The records that follow are to be reproduced exactly. Any pictures in them are left out.

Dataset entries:
BEGIN

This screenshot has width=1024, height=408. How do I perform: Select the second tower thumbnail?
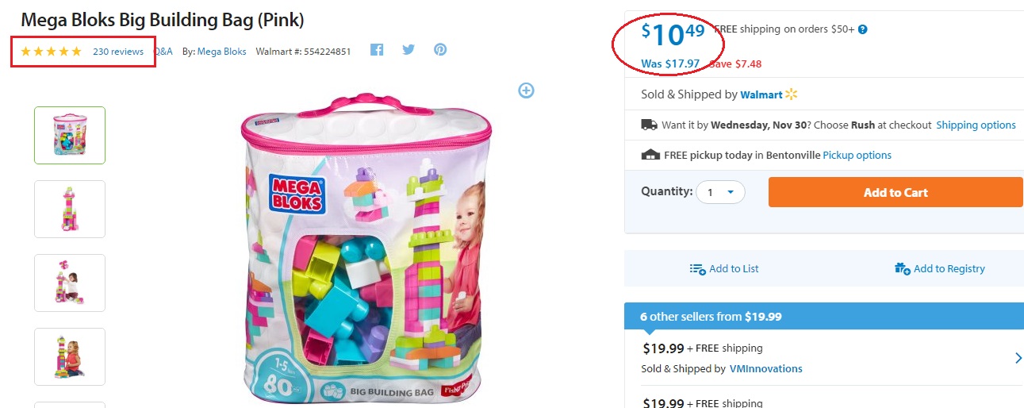[70, 209]
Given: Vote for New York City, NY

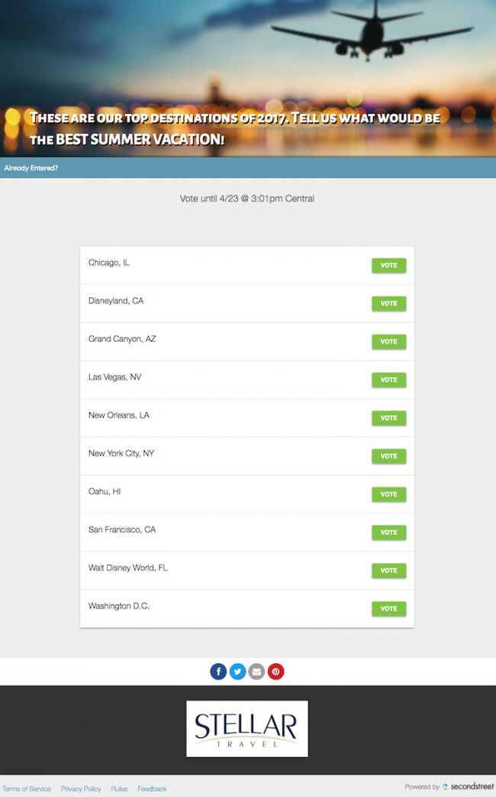Looking at the screenshot, I should [388, 456].
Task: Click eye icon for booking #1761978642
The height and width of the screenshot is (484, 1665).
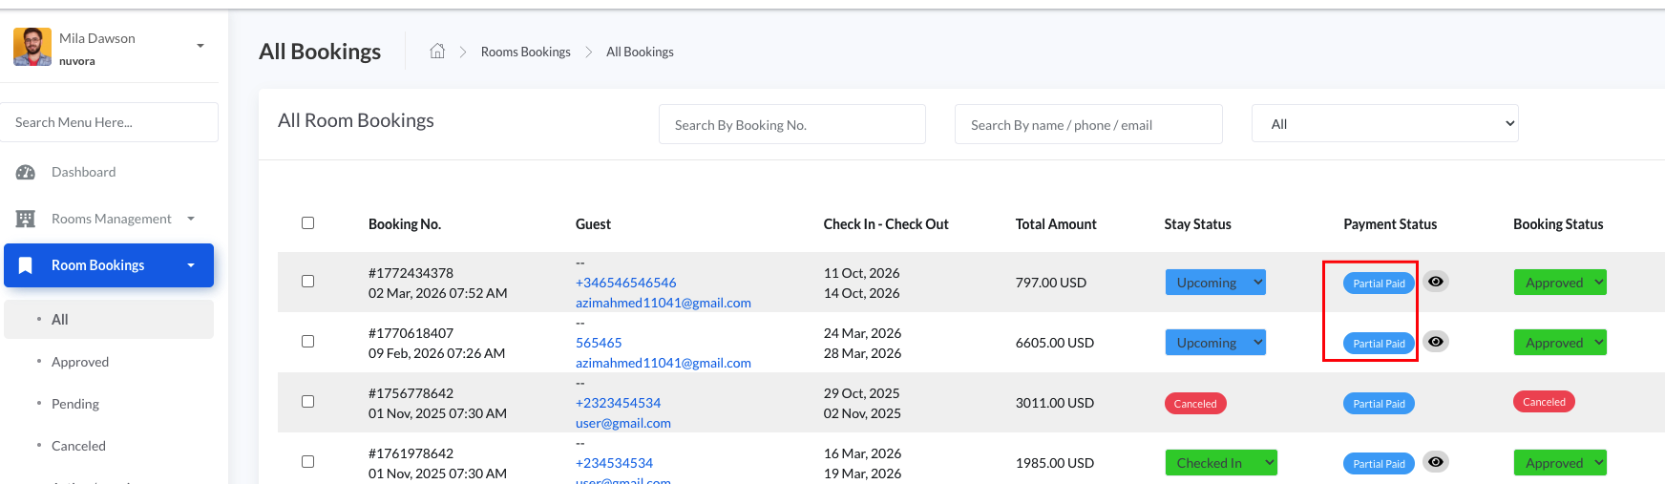Action: (x=1436, y=462)
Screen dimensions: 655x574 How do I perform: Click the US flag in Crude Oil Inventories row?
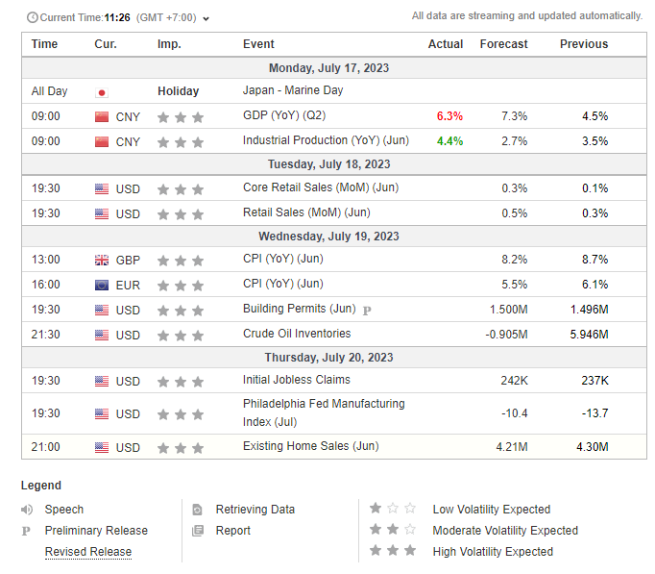coord(102,336)
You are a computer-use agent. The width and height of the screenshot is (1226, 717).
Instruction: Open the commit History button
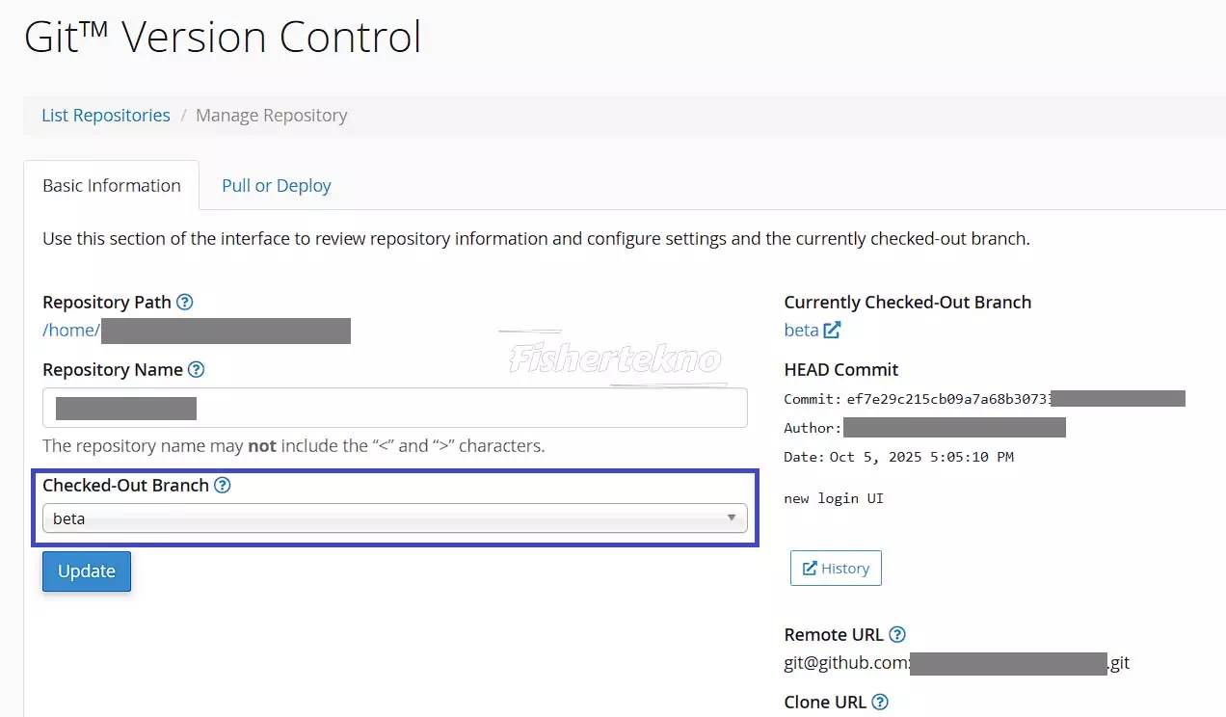coord(836,569)
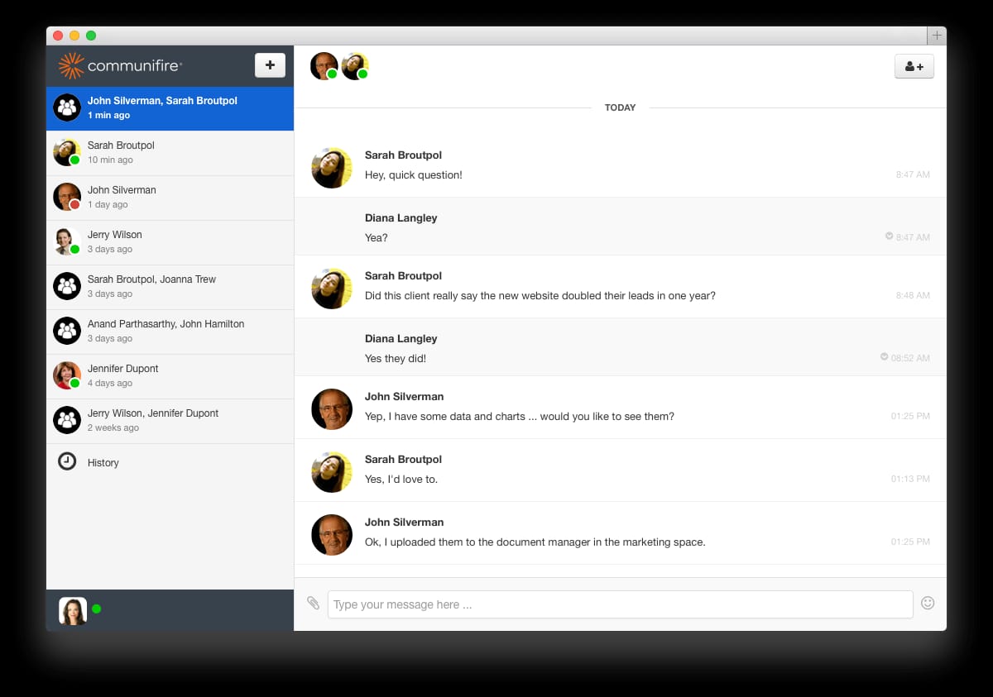Start a new conversation with the plus icon
Viewport: 993px width, 697px height.
pyautogui.click(x=270, y=64)
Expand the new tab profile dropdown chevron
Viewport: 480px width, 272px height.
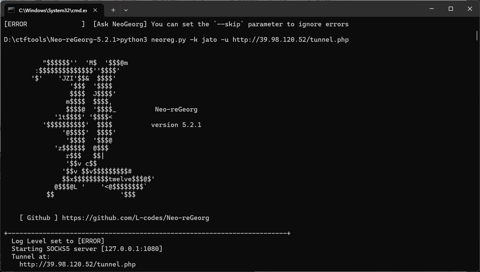pos(126,10)
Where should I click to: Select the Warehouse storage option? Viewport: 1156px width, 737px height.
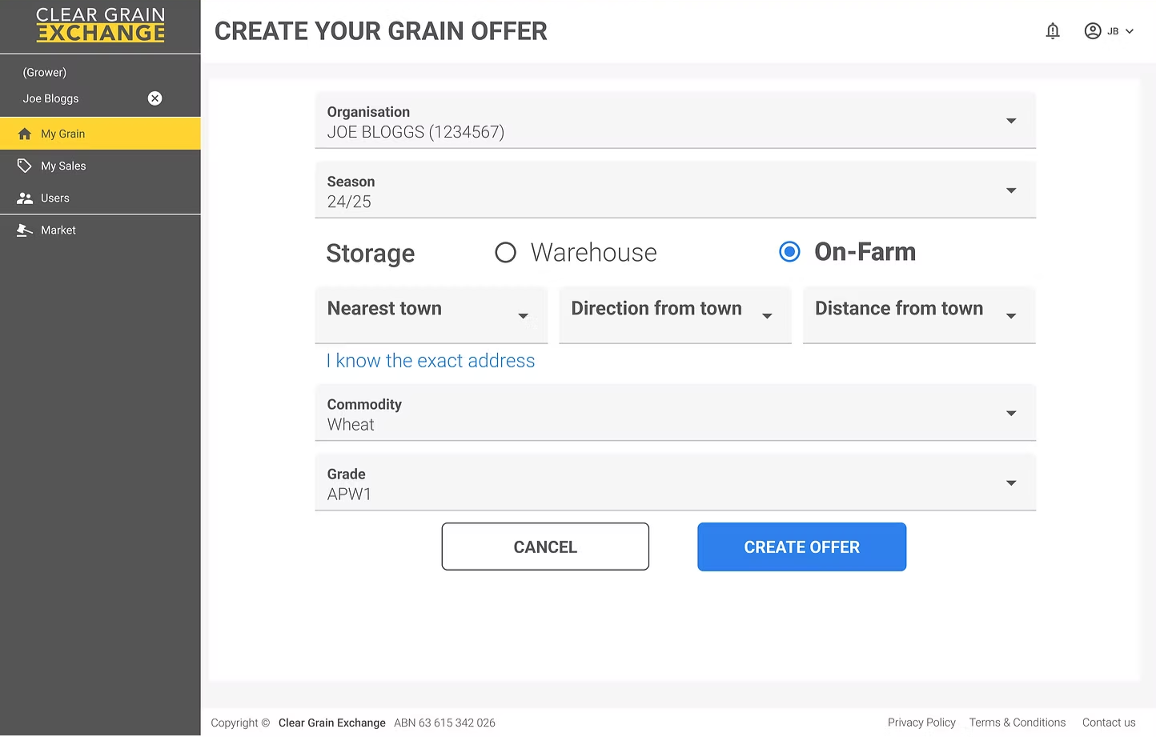coord(505,253)
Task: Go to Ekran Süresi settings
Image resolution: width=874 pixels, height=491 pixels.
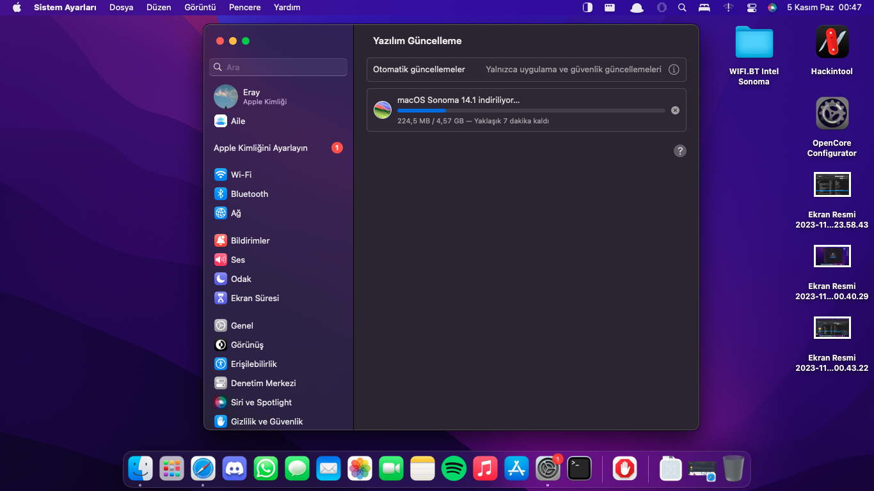Action: [x=254, y=298]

END

• **Solution below**:
This screenshot has width=1024, height=408. How do I perform: Select the second tower thumbnail?
[70, 209]
Given: Vote for New York City, NY

Looking at the screenshot, I should [388, 456].
Task: Click eye icon for booking #1761978642
The height and width of the screenshot is (484, 1665).
Action: (x=1436, y=462)
Screen dimensions: 655x574 How do I perform: Click the US flag in Crude Oil Inventories row?
coord(102,336)
You are a computer-use agent. The width and height of the screenshot is (1226, 717).
Instruction: Open the commit History button
coord(836,569)
Start a new conversation with the plus icon
Viewport: 993px width, 697px height.
pyautogui.click(x=270, y=64)
Expand the new tab profile dropdown chevron
Viewport: 480px width, 272px height.
pos(126,10)
Where should I click to: Select the Warehouse storage option? Viewport: 1156px width, 737px height.
coord(505,253)
Task: Go to Ekran Süresi settings
Image resolution: width=874 pixels, height=491 pixels.
Action: [x=254, y=298]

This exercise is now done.